Лёгонькая, простенькая конструкция со шитом (домиком) циферблатом, рисованными цифрами, фигурными стрелками. Жутко пыльные, и жутко древние. Я когда увидел их, обрадовался, как старым знакомым. Подошёл, умиляясь наивности и простоте конструкции. Снял с гвоздя, дунул на звено шестерёнок, освобождая механизм от пыльных пут, повесил на стену, толкнул маятник… Он покорно туда-сюда качнулся, щёлкнул пару раз и бессильно остановился в центре оси. «Всё, тоже умер, бедняга, с горечью подумал я, а жаль, выдохся старина!» Машинально, ключиком, до упора я всё же завёл пружину, повесил часы на стену и толкнул маятник… Просто так, не надеясь. И очень удивился, что они вдруг пошли. Тик-так, тик-так… Идут, тикают! После стольких-то лет простоя!! Тик-так, тик-так… Я обрадовано перевёл стрелки, установил время и некоторое время, с любопытством и недоверием, стоял около них, и ждал, когда встанут, чтобы ещё раз помочь, подтолкнуть. А они нет, идут. Тикают! Идут уже несколько часов, спокойно и без запинки. А я всё, нет-нет, да прислушаюсь – не встали ли… Им же лет пятьдесят, наверное, не меньше. Ай, да часы, ай, да мастера! Молодцы – отцы!
Кстати, и печь живая. Дарья Глебовна сказала: весной протапливала. «Как знала, что понадобится, ага!» Крышу только кое-где починить, да забор поднять-укрепить, да бочки под сточные желоба обновить – рассохлись, да сами желоба, да ставни, да пол кое-где, да завалинку вскрыть – венцы просушить (где, может, менять придётся), за лето ещё дров привезти нужно, напилить, наколоть, сложить… Но это уже стратегическое планирование, на перспективу. Хотя и приятное планирование, потому что заботы приятные: жизненные, деловые. Кстати, о деле…
Тик-так, тик-так… Чётко и мерно щёлкает механизм настенных часов. С любовью и уважением прислушался я к спокойному и ровному их ходу. Ай, молодцы, ходики! Тик-так, тик-так, тик… На этом…

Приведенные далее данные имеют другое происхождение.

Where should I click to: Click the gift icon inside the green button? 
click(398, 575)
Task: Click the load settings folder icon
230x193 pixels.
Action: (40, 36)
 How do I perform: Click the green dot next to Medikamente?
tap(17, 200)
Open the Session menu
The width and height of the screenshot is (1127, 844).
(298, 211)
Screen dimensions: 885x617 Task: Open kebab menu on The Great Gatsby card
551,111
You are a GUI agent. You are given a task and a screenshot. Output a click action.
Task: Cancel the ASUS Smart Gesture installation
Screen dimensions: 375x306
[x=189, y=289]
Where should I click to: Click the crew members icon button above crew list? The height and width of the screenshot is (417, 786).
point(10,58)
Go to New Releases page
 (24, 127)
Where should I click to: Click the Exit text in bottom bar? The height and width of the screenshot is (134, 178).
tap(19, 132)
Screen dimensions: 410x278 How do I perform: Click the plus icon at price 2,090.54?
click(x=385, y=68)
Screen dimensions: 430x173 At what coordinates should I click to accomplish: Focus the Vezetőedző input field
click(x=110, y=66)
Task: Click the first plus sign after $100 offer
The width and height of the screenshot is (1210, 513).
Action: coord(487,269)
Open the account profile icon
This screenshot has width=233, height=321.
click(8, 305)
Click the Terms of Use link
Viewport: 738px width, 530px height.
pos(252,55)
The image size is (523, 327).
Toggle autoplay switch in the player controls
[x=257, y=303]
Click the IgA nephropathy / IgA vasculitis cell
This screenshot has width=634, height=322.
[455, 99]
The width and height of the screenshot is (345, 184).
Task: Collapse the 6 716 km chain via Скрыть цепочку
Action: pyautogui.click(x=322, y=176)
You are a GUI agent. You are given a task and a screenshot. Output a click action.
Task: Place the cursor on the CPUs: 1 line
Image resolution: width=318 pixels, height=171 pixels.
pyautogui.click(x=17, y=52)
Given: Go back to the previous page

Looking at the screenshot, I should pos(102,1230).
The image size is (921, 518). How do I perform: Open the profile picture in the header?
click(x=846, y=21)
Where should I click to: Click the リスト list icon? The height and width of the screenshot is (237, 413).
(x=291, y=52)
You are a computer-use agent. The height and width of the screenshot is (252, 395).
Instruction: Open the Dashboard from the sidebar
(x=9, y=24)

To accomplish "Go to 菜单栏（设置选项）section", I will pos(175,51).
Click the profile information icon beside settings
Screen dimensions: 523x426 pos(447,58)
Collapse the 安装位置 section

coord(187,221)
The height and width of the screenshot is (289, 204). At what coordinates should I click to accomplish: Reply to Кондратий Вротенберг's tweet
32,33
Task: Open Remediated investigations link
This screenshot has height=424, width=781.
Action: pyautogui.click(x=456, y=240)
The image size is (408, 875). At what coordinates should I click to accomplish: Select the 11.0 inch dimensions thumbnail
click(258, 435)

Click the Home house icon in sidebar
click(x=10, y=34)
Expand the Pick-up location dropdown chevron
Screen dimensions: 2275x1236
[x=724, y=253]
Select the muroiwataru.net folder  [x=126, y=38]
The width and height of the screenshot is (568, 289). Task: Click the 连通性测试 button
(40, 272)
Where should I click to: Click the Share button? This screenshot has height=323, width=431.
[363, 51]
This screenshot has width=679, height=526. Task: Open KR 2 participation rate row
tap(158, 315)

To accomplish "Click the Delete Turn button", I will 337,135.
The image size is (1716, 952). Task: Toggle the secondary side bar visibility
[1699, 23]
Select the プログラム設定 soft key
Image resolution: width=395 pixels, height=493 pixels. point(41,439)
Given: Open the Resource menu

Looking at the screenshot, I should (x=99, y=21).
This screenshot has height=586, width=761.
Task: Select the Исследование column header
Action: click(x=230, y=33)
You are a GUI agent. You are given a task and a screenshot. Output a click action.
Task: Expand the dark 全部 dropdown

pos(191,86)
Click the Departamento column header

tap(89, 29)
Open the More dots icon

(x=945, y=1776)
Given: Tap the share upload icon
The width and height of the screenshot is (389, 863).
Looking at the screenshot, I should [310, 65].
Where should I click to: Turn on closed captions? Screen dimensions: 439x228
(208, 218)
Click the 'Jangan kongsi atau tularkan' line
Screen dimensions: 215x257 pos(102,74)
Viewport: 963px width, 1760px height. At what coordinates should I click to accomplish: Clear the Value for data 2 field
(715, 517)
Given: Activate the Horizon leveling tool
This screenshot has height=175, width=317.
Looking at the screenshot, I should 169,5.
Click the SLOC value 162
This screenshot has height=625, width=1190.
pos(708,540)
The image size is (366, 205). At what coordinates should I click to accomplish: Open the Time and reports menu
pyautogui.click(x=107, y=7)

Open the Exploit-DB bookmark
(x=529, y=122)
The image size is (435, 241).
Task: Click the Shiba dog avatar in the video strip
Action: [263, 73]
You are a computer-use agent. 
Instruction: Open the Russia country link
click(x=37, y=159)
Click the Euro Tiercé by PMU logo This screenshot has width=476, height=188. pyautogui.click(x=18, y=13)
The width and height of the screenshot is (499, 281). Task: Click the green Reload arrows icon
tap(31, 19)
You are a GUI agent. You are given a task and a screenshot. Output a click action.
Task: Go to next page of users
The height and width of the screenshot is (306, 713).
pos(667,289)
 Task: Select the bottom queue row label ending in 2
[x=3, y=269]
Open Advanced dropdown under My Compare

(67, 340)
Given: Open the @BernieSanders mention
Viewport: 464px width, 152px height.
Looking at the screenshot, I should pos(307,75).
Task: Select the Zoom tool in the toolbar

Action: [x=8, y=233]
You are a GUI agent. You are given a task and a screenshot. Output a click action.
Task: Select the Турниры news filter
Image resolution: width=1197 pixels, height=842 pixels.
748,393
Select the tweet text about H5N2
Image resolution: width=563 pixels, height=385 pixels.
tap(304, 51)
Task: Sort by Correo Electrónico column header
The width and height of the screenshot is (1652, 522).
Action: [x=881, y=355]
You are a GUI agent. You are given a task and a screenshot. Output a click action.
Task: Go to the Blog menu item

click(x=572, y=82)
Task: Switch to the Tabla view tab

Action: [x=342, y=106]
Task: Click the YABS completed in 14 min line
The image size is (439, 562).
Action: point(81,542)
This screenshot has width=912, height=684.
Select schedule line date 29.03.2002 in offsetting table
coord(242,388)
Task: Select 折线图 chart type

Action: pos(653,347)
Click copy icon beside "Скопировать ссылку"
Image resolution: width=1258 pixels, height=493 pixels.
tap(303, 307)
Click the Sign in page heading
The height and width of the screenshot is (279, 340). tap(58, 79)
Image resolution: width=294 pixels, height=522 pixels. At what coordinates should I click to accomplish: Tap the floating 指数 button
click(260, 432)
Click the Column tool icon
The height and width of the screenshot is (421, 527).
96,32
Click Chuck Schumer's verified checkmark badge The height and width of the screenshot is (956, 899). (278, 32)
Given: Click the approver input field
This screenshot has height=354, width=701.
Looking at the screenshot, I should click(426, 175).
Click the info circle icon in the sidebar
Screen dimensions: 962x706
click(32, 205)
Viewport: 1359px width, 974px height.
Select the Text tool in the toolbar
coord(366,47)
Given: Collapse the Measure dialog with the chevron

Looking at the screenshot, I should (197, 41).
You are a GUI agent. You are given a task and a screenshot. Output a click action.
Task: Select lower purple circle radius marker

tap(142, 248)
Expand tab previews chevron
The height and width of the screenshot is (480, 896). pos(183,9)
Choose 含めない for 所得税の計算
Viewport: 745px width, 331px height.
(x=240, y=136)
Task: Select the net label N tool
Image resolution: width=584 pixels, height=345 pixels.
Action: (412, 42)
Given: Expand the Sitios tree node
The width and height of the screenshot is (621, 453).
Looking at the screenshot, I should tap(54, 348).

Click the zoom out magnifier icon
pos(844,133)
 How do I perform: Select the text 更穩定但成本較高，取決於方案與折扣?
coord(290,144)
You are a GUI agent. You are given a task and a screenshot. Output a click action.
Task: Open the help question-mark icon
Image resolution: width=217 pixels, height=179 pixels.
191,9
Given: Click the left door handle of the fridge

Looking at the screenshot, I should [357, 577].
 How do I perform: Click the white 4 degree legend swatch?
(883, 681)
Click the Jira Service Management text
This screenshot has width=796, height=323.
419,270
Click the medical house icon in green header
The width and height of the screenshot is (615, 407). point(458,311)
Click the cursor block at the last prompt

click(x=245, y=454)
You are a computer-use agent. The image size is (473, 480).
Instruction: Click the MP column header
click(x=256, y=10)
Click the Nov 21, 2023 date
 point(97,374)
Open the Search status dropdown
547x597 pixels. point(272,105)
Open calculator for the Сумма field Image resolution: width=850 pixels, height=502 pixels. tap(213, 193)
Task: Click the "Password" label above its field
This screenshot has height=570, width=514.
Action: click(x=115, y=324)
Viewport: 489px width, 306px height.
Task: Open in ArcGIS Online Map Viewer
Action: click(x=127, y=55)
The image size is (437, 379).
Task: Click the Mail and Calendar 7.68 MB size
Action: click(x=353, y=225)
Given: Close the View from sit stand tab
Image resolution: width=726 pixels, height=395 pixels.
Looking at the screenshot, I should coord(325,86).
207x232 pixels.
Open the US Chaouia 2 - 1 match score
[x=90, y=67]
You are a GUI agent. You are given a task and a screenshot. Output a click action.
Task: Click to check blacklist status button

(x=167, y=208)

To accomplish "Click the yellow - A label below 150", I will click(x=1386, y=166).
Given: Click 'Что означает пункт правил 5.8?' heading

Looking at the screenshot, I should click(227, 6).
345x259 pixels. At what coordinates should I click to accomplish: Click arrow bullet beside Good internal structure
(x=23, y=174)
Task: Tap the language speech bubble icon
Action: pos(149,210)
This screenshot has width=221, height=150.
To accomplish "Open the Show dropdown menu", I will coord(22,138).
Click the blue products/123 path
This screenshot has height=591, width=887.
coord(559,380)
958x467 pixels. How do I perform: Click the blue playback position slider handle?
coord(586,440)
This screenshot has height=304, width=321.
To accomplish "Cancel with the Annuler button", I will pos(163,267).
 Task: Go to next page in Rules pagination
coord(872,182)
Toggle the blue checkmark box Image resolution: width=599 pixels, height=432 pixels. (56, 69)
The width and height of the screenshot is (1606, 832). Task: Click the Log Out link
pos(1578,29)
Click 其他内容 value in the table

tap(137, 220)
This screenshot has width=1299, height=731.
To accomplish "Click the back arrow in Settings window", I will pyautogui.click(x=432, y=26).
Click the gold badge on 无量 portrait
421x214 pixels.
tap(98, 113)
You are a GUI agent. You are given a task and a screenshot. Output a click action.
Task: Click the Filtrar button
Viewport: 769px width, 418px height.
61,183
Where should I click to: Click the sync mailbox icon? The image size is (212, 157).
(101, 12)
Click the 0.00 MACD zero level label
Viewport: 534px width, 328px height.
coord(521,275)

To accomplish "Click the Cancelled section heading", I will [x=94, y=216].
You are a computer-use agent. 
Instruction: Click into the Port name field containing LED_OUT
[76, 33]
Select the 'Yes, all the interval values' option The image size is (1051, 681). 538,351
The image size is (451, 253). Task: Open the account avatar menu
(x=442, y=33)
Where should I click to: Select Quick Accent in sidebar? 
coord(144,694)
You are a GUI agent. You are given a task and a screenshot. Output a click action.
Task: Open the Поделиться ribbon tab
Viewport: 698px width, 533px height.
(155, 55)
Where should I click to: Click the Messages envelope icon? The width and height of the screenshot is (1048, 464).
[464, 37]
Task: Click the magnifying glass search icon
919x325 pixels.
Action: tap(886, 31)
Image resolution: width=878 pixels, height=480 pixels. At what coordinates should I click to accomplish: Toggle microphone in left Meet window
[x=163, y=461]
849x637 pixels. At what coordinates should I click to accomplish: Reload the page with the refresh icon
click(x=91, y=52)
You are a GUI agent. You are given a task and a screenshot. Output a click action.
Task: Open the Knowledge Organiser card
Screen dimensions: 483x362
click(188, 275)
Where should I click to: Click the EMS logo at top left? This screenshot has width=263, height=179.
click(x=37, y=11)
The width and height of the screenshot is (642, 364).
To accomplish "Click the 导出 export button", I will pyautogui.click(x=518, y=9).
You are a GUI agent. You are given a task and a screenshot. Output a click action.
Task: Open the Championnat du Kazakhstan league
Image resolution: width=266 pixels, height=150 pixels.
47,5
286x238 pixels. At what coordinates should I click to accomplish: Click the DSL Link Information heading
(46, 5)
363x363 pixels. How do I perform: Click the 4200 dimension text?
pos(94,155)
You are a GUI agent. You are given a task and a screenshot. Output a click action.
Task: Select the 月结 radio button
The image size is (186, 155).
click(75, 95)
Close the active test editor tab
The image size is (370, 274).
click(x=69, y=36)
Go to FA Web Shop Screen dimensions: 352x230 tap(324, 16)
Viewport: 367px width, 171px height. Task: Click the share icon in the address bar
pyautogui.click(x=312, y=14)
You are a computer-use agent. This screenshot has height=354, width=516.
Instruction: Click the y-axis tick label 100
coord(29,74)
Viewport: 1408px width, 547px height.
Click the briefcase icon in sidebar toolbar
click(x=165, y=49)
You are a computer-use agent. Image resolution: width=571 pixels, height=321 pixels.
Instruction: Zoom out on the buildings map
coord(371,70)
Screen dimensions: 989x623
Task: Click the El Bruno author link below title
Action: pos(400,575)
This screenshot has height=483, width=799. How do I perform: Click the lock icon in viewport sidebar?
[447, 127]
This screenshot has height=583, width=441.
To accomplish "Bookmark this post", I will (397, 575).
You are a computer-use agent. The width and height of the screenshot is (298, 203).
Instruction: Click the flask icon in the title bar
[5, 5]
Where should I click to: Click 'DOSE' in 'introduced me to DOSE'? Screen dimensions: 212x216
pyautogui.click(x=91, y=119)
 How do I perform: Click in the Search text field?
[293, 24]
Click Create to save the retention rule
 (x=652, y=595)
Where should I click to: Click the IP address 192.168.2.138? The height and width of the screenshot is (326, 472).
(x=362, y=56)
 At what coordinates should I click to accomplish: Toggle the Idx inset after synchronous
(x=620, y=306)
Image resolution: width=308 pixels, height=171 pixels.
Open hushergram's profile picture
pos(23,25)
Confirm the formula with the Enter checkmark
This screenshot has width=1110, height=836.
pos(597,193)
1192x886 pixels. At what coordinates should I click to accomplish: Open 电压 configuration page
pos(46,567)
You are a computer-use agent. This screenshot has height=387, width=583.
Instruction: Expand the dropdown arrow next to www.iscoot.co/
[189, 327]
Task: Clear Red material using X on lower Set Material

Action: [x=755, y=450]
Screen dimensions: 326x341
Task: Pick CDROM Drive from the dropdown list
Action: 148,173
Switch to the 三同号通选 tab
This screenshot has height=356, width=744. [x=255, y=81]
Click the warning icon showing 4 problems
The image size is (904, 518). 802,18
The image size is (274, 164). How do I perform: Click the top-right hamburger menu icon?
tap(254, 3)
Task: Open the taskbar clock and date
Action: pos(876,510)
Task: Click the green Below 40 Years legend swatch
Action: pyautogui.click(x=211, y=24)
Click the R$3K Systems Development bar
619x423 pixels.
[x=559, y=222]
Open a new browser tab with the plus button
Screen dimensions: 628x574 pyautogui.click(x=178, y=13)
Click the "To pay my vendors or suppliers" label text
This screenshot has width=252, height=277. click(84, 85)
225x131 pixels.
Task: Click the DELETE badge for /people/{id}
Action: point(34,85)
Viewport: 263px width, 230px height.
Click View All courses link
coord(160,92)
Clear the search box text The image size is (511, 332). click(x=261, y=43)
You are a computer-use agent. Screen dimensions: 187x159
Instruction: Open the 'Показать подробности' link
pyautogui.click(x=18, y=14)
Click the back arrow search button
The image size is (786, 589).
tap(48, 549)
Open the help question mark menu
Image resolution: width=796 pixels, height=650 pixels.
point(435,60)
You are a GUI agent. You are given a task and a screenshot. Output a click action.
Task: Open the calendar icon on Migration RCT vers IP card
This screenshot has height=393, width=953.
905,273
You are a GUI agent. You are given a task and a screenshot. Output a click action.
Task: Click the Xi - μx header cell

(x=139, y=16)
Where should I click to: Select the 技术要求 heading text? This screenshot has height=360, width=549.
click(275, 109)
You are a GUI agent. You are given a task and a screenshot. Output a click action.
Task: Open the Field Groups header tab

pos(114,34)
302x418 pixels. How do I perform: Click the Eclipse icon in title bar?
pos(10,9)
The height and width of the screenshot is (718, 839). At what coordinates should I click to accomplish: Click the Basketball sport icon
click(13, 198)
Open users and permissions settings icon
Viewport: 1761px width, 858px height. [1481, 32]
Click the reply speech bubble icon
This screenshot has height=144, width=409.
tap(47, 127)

Незаметно для себя за столом и уснул.
Опять мне снился тот же тягостный и больной мой сон. Я его хорошо знаю, жду всегда, и боюсь: родной мой и любимый мой армейский взвод. Армия. Снится всегда не отдельно кто-то, ребята, причём всегда на тёмном фоне – на тёмном! – как в сумерках, а одно целое. Как сгусток большой любви, энергии, и неизбывности избранного пути. Будто бы я, всё ещё тот же солдат-срочник, как тридцать лет назад, молодой, шустрый… Только отбился почему-то – осколок, как оленёнок от красивого и могучего стада… Бродил где-то сам по себе – так долго, не простительно долго! – блуждал в необъятных жизненных просторах в поисках – себя, чего, кого… Уже и веру потерял, и страшно устал. Отстал! Отстал, потерялся, конечно же, случайно – досадное недоразумение! – а может просто заблудился или в командировке какой затяжной был… Во сне пытаюсь войти к ним – к себе, в себя? – вернуться в тот строй… Хочу к ним! рвусь! мучаюсь! страдаю… Бегу к ним, кричу им, машу руками… Душа моя трепещет вся из последних сил, бьётся, как и сердце, как подбитая птица крыльями на земле, в пыли, от желания взлететь. Оказаться вновь там, с ними, в том состоянии строя, единства и времени. И сжимается сердце от страха, что вновь моя юность, мой взвод, отделение – моя жизнь! – пройдёт мимо… И никак… Никак и никогда я не могу достичь желанной цели. Никак, и никогда!
Никак!.. И они, ребята, строй, всегда проходят мимо… Да-да, мимо, и стороной!.. Будто не видят меня, не слышат моей боли, – проходят. И уходят! Уходят!.. Ещё одна тонкая струна надежды с болью рвётся…
Такая тоска потом накатывает… Слов нет. Хоть не просыпайся.
Я такой сон вижу часто, даже слишком часто! Утром недоумеваю всегда: что такое?.. Почему именно так? Почему такой сюжет? Как от такой тоски избавиться? От безысходности?.. И не знаю. Сон всегда одинаков – только отчаянье, как песня до слёз. Не могу я преодолеть расстояние, время меня отдаляющее, барьер.